== Aim of the exercise ==
What is needed is an exact copy of the lines from the one containing "Image resolution: width=1274" through the last line of the records below, with no pictures.

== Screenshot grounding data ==
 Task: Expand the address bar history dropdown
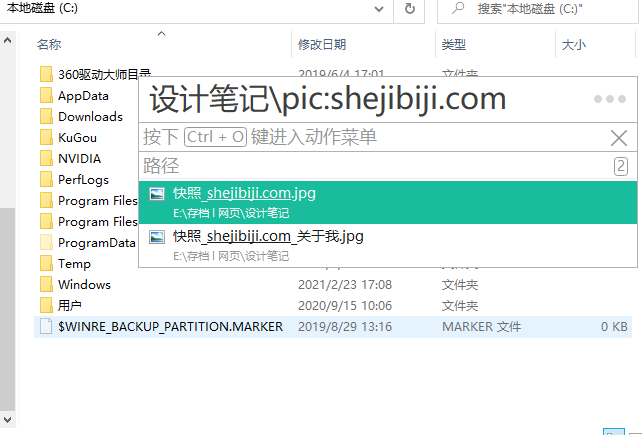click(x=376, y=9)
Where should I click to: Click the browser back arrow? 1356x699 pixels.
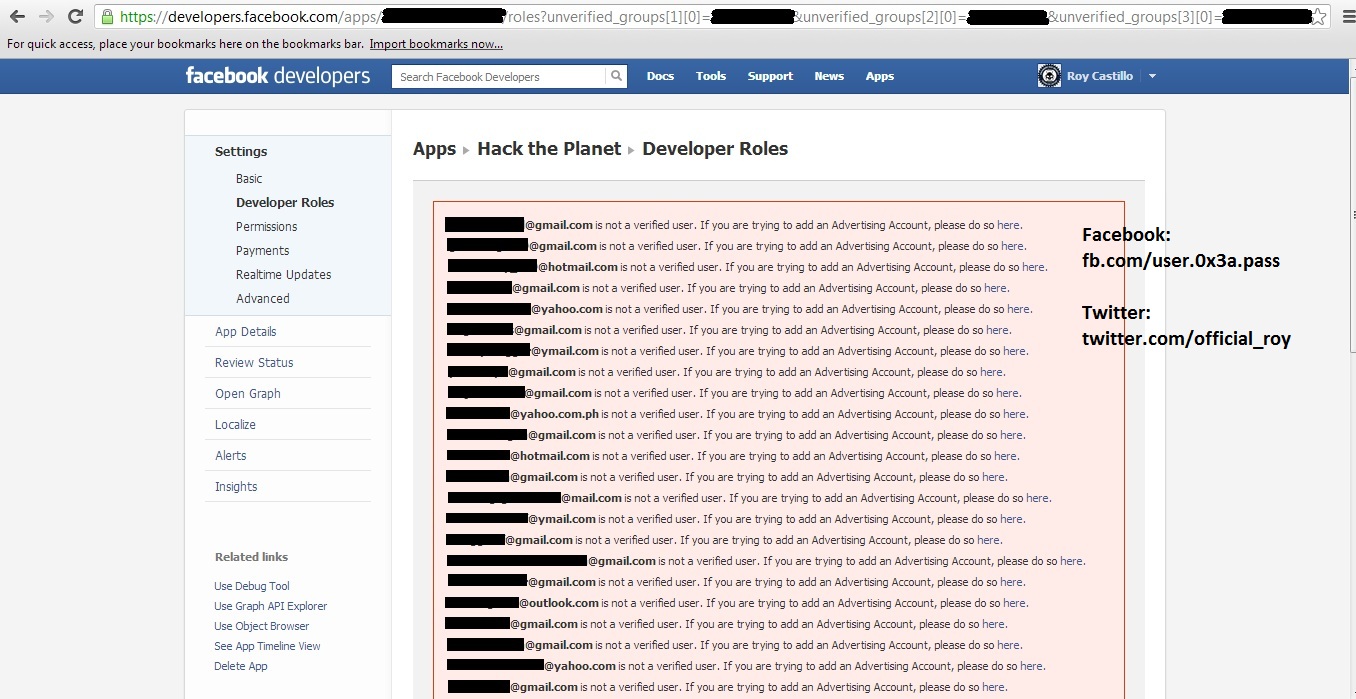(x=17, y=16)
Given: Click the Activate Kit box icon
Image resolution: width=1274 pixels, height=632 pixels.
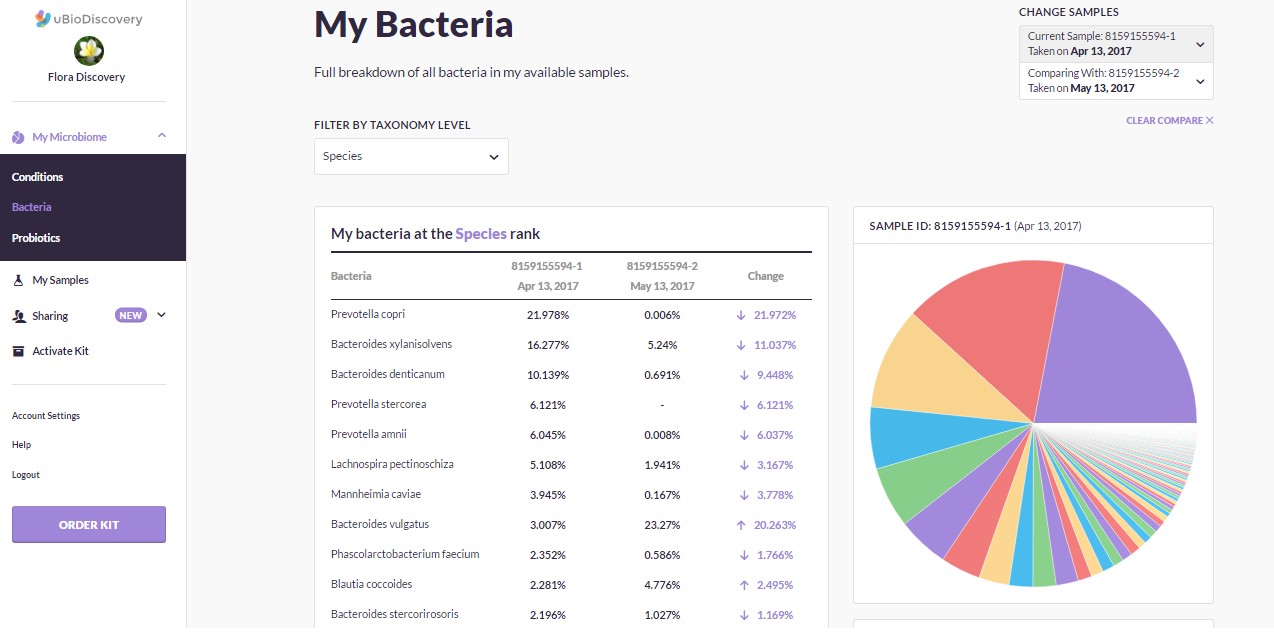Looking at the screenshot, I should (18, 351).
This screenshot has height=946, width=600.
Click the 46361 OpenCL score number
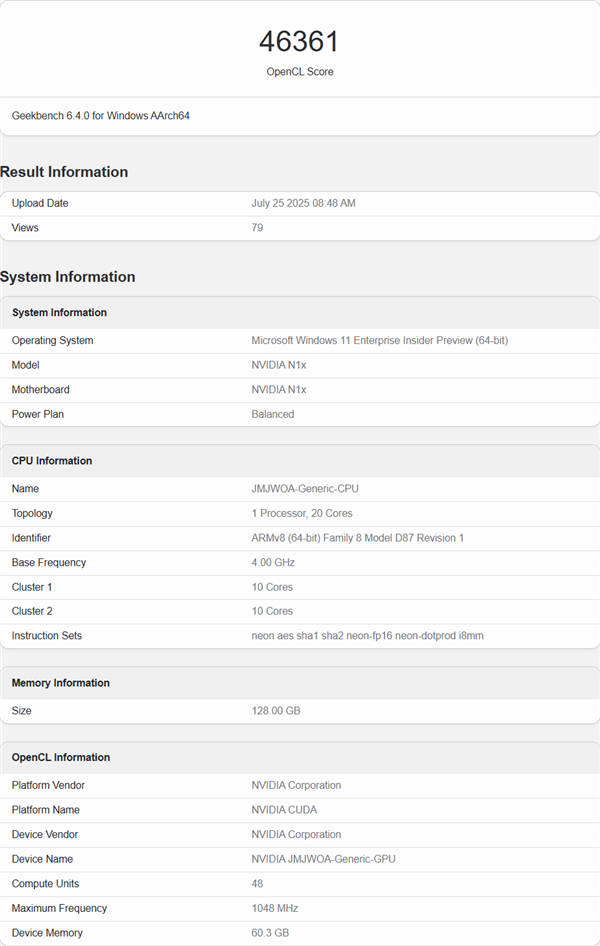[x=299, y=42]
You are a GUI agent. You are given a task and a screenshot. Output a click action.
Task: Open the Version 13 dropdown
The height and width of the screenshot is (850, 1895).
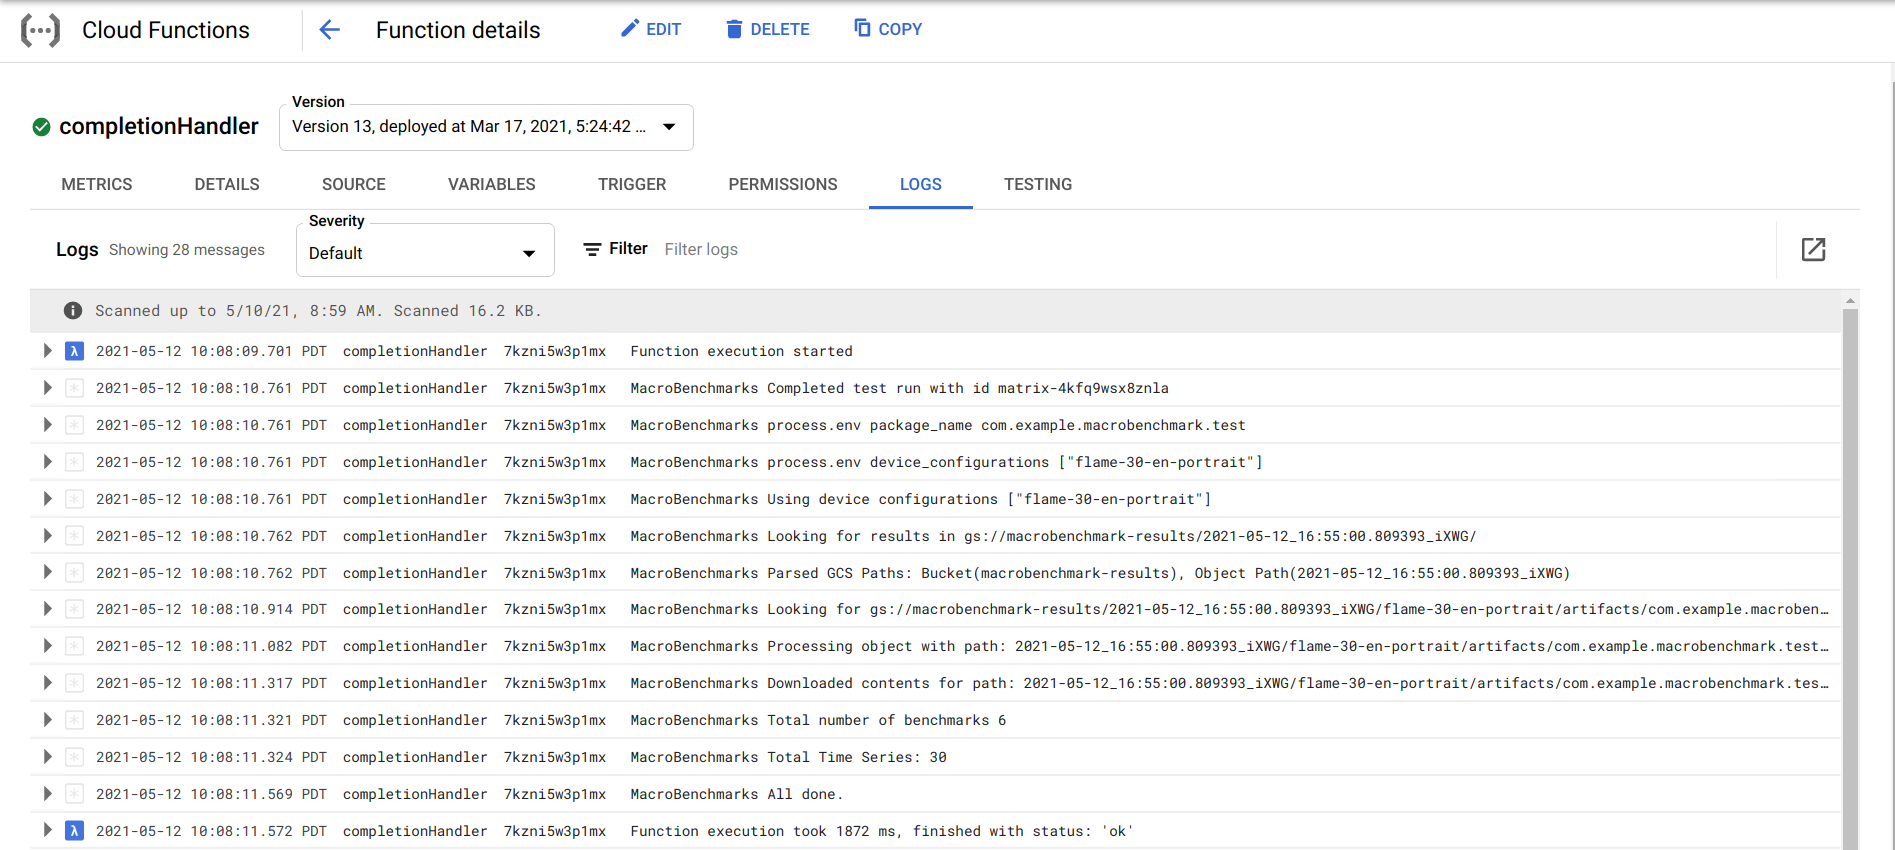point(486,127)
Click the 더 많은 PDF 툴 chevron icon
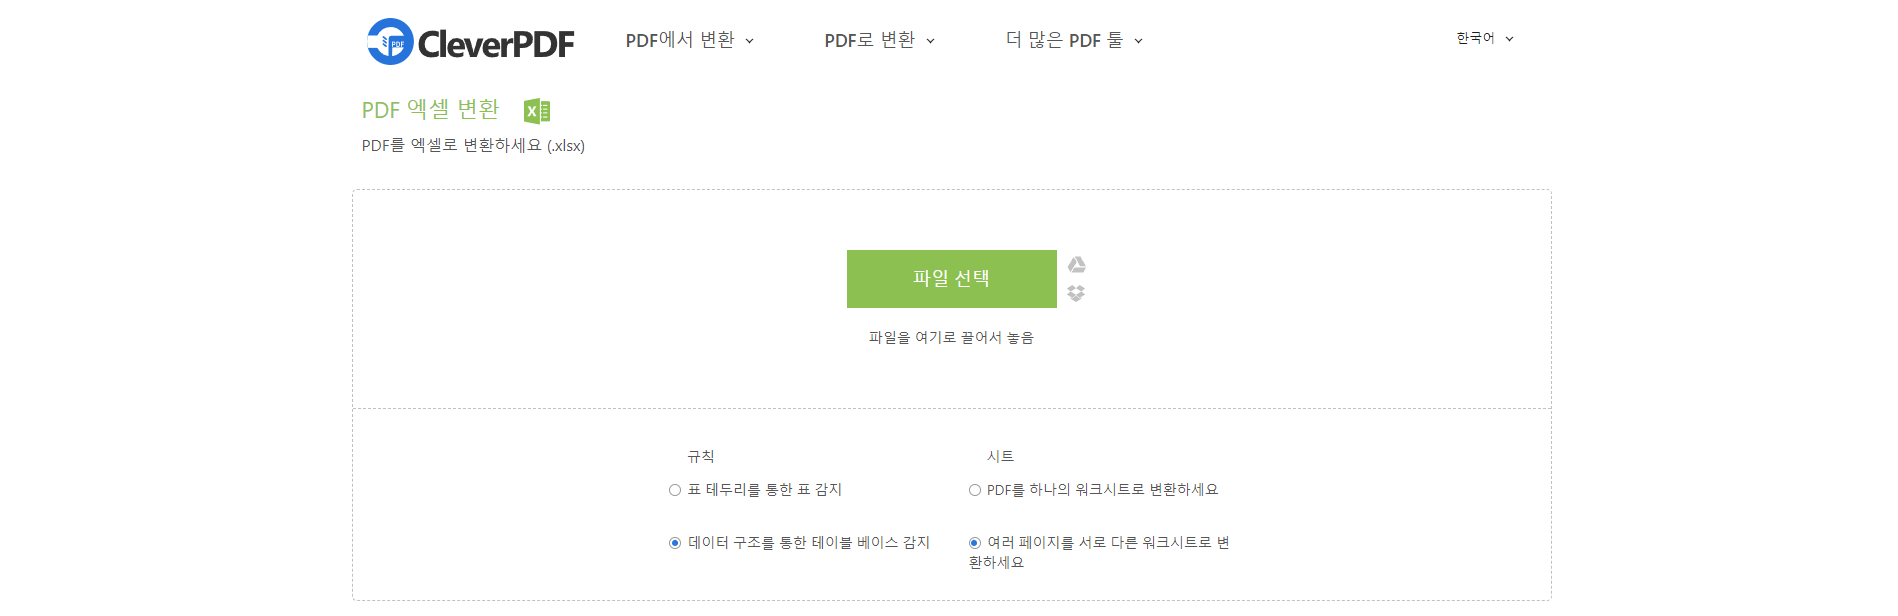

== Response to the exercise ==
Image resolution: width=1274 pixels, height=632 pixels.
Looking at the screenshot, I should (18, 351).
This screenshot has height=946, width=600.
Click the 46361 OpenCL score number
[x=299, y=42]
You are a GUI agent. You are given a task and a screenshot. Output a click action.
Task: Open the Version 13 dropdown
The height and width of the screenshot is (850, 1895).
point(486,127)
Click the 더 많은 PDF 툴 chevron icon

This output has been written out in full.